DATA ROWS

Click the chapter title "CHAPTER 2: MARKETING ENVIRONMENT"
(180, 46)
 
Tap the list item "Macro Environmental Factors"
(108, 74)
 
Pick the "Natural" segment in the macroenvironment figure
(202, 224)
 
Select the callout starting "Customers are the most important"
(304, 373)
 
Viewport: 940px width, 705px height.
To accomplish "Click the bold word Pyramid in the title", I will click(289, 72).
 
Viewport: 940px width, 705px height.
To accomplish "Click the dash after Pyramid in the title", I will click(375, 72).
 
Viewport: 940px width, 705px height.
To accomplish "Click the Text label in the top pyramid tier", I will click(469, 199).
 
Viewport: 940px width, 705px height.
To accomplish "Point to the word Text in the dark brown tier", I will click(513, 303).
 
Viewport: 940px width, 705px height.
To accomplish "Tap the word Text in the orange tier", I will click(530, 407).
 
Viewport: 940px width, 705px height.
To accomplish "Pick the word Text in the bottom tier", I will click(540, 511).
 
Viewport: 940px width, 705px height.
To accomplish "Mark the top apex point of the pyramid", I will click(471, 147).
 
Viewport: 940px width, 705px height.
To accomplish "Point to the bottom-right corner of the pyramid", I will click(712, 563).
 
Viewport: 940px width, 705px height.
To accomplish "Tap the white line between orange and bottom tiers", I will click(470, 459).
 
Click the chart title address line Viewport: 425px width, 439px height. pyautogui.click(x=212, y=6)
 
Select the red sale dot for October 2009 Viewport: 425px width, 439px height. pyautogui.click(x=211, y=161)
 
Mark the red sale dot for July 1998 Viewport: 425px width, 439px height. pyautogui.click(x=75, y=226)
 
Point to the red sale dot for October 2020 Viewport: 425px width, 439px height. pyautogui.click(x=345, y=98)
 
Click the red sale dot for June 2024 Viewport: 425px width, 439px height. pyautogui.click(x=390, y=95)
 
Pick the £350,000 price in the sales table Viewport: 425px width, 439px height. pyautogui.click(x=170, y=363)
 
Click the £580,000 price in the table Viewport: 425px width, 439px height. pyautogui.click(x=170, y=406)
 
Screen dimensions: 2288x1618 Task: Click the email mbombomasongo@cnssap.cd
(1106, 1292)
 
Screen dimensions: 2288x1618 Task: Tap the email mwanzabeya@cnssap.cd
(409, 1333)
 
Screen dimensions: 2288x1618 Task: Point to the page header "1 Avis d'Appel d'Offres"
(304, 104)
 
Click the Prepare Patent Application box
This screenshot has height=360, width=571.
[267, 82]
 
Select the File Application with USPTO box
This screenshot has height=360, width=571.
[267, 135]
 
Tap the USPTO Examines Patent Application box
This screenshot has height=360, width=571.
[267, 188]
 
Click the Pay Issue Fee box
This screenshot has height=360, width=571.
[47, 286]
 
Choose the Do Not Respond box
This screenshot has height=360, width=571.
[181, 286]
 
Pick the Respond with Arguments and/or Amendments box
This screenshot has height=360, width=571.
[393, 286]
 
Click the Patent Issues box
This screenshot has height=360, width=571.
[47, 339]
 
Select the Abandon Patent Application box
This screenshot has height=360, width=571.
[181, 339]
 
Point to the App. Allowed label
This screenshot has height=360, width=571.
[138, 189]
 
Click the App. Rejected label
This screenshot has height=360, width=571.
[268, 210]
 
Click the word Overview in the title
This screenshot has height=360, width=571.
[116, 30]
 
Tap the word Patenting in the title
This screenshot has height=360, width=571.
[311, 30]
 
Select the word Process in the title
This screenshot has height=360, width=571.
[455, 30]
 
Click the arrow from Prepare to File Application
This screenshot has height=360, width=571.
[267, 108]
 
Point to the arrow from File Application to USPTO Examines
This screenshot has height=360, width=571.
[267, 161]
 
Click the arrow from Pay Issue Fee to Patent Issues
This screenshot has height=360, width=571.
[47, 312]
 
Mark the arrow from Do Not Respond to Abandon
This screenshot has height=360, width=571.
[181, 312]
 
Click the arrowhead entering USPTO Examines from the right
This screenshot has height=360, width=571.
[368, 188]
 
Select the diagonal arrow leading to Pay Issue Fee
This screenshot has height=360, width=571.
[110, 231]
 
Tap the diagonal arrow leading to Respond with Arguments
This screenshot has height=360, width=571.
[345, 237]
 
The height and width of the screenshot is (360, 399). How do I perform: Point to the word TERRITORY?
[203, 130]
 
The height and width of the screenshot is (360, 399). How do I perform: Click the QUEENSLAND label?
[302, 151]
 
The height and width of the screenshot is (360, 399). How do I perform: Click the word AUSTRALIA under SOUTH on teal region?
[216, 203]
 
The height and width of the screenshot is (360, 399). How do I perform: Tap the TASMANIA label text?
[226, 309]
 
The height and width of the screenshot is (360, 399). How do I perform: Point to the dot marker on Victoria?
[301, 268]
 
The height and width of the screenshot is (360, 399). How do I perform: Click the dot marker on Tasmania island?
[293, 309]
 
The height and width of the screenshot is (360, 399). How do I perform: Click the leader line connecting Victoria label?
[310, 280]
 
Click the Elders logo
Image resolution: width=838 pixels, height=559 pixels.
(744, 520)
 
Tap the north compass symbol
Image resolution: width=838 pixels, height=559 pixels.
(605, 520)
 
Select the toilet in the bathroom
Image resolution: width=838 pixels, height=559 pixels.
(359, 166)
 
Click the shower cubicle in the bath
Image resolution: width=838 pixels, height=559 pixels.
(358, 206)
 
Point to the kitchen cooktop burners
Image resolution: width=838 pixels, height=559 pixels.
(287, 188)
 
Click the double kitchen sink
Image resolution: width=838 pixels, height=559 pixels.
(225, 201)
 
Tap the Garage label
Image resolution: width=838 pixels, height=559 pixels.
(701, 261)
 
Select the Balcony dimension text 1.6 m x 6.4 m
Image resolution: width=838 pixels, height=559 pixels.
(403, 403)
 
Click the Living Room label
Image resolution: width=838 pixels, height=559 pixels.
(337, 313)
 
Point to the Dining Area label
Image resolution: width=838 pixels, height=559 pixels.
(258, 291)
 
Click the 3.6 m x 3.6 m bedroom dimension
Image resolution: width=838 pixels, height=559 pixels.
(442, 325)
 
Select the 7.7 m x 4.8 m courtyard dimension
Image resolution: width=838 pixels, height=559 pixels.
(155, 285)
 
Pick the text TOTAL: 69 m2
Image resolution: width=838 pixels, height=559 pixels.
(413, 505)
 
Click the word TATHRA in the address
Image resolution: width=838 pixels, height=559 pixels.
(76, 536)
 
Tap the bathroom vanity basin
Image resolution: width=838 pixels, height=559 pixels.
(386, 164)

GIVEN INSTRUCTION
Reproduce every one of the lines above verbatim.

SOLUTION FOR THIS EXERCISE
Click the chapter title "CHAPTER 2: MARKETING ENVIRONMENT"
(180, 46)
 
Tap the list item "Macro Environmental Factors"
(108, 74)
 
Pick the "Natural" segment in the macroenvironment figure
(202, 224)
 
Select the callout starting "Customers are the most important"
(304, 373)
 
Viewport: 940px width, 705px height.
To accomplish "Click the bold word Pyramid in the title", I will click(289, 72).
 
Viewport: 940px width, 705px height.
To accomplish "Click the dash after Pyramid in the title", I will click(375, 72).
 
Viewport: 940px width, 705px height.
To accomplish "Click the Text label in the top pyramid tier", I will click(469, 199).
 
Viewport: 940px width, 705px height.
To accomplish "Point to the word Text in the dark brown tier", I will click(513, 303).
 
Viewport: 940px width, 705px height.
To accomplish "Tap the word Text in the orange tier", I will click(530, 407).
 
Viewport: 940px width, 705px height.
To accomplish "Pick the word Text in the bottom tier", I will click(540, 511).
 
Viewport: 940px width, 705px height.
To accomplish "Mark the top apex point of the pyramid", I will click(471, 147).
 
Viewport: 940px width, 705px height.
To accomplish "Point to the bottom-right corner of the pyramid", I will click(712, 563).
 
Viewport: 940px width, 705px height.
To accomplish "Tap the white line between orange and bottom tiers", I will click(470, 459).
 
Click the chart title address line Viewport: 425px width, 439px height. pyautogui.click(x=212, y=6)
 
Select the red sale dot for October 2009 Viewport: 425px width, 439px height. pyautogui.click(x=211, y=161)
 
Mark the red sale dot for July 1998 Viewport: 425px width, 439px height. pyautogui.click(x=75, y=226)
 
Point to the red sale dot for October 2020 Viewport: 425px width, 439px height. pyautogui.click(x=345, y=98)
 
Click the red sale dot for June 2024 Viewport: 425px width, 439px height. pyautogui.click(x=390, y=95)
 
Pick the £350,000 price in the sales table Viewport: 425px width, 439px height. pyautogui.click(x=170, y=363)
 
Click the £580,000 price in the table Viewport: 425px width, 439px height. pyautogui.click(x=170, y=406)
 
Screen dimensions: 2288x1618 Task: Click the email mbombomasongo@cnssap.cd
(1106, 1292)
 
Screen dimensions: 2288x1618 Task: Tap the email mwanzabeya@cnssap.cd
(409, 1333)
 
Screen dimensions: 2288x1618 Task: Point to the page header "1 Avis d'Appel d'Offres"
(304, 104)
 
Click the Prepare Patent Application box
This screenshot has height=360, width=571.
[267, 82]
 
Select the File Application with USPTO box
This screenshot has height=360, width=571.
[267, 135]
 
Tap the USPTO Examines Patent Application box
This screenshot has height=360, width=571.
[267, 188]
 
Click the Pay Issue Fee box
This screenshot has height=360, width=571.
[47, 286]
 
Choose the Do Not Respond box
This screenshot has height=360, width=571.
[181, 286]
 
Pick the Respond with Arguments and/or Amendments box
This screenshot has height=360, width=571.
[393, 286]
 
Click the Patent Issues box
This screenshot has height=360, width=571.
[47, 339]
 
Select the Abandon Patent Application box
This screenshot has height=360, width=571.
[181, 339]
 
Point to the App. Allowed label
This screenshot has height=360, width=571.
[138, 189]
 
Click the App. Rejected label
This screenshot has height=360, width=571.
[268, 210]
 
Click the word Overview in the title
This screenshot has height=360, width=571.
[116, 30]
 
Tap the word Patenting in the title
This screenshot has height=360, width=571.
[311, 30]
 
Select the word Process in the title
This screenshot has height=360, width=571.
[455, 30]
 
Click the arrow from Prepare to File Application
This screenshot has height=360, width=571.
[267, 108]
 
Point to the arrow from File Application to USPTO Examines
This screenshot has height=360, width=571.
[267, 161]
 
Click the arrow from Pay Issue Fee to Patent Issues
This screenshot has height=360, width=571.
[47, 312]
 
Mark the arrow from Do Not Respond to Abandon
This screenshot has height=360, width=571.
[181, 312]
 
Click the arrowhead entering USPTO Examines from the right
This screenshot has height=360, width=571.
[368, 188]
 
Select the diagonal arrow leading to Pay Issue Fee
This screenshot has height=360, width=571.
[110, 231]
 
Tap the diagonal arrow leading to Respond with Arguments
This screenshot has height=360, width=571.
[345, 237]
 
The height and width of the screenshot is (360, 399). How do I perform: Point to the word TERRITORY?
[203, 130]
 
The height and width of the screenshot is (360, 399). How do I perform: Click the QUEENSLAND label?
[302, 151]
 
The height and width of the screenshot is (360, 399). How do I perform: Click the word AUSTRALIA under SOUTH on teal region?
[216, 203]
 
The height and width of the screenshot is (360, 399). How do I perform: Tap the TASMANIA label text?
[226, 309]
 
The height and width of the screenshot is (360, 399). How do I perform: Point to the dot marker on Victoria?
[301, 268]
 
The height and width of the screenshot is (360, 399). How do I perform: Click the dot marker on Tasmania island?
[293, 309]
 
The height and width of the screenshot is (360, 399). How do I perform: Click the leader line connecting Victoria label?
[310, 280]
 
Click the Elders logo
Image resolution: width=838 pixels, height=559 pixels.
(744, 520)
 
Tap the north compass symbol
Image resolution: width=838 pixels, height=559 pixels.
(605, 520)
 
Select the toilet in the bathroom
Image resolution: width=838 pixels, height=559 pixels.
(359, 166)
 
Click the shower cubicle in the bath
Image resolution: width=838 pixels, height=559 pixels.
(358, 206)
 
Point to the kitchen cooktop burners
Image resolution: width=838 pixels, height=559 pixels.
(287, 188)
 
Click the double kitchen sink
Image resolution: width=838 pixels, height=559 pixels.
(225, 201)
 
Tap the Garage label
Image resolution: width=838 pixels, height=559 pixels.
(701, 261)
 
Select the Balcony dimension text 1.6 m x 6.4 m
Image resolution: width=838 pixels, height=559 pixels.
(403, 403)
 
Click the Living Room label
Image resolution: width=838 pixels, height=559 pixels.
(337, 313)
 
Point to the Dining Area label
Image resolution: width=838 pixels, height=559 pixels.
(258, 291)
 
Click the 3.6 m x 3.6 m bedroom dimension
Image resolution: width=838 pixels, height=559 pixels.
(442, 325)
 
Select the 7.7 m x 4.8 m courtyard dimension
Image resolution: width=838 pixels, height=559 pixels.
(155, 285)
 
Pick the text TOTAL: 69 m2
Image resolution: width=838 pixels, height=559 pixels.
(413, 505)
 
Click the word TATHRA in the address
Image resolution: width=838 pixels, height=559 pixels.
(76, 536)
 
Tap the bathroom vanity basin
Image resolution: width=838 pixels, height=559 pixels.
(386, 164)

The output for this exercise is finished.